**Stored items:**
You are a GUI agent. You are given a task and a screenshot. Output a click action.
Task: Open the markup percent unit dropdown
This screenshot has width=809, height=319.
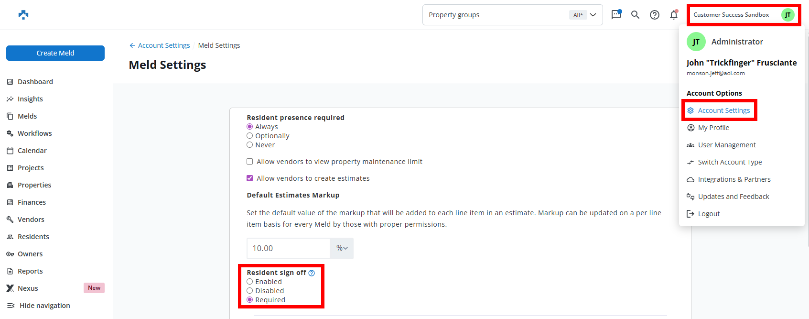coord(342,248)
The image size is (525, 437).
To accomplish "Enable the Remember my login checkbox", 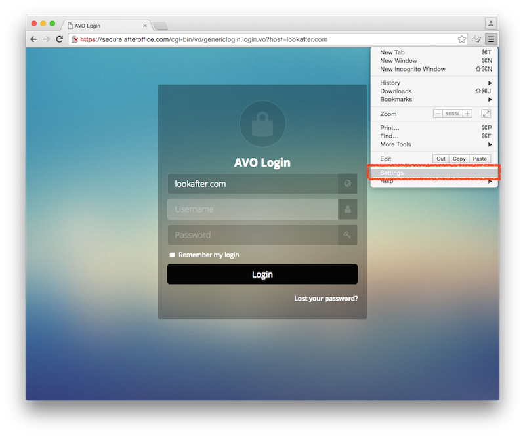I will coord(172,255).
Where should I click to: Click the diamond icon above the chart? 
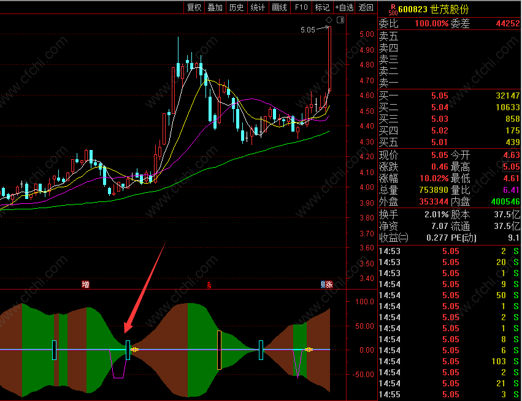[329, 20]
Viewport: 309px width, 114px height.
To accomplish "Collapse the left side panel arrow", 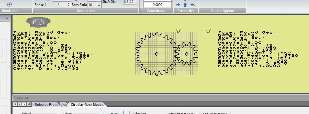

**Exercise instructions:** Produce an exact copy of the lines from the line with "Viewport: 309px width, 114px height." through the last line of the data above, both ends included. No pictures belong in it.

**The answer:**
Viewport: 309px width, 114px height.
To accomplish "Collapse the left side panel arrow", 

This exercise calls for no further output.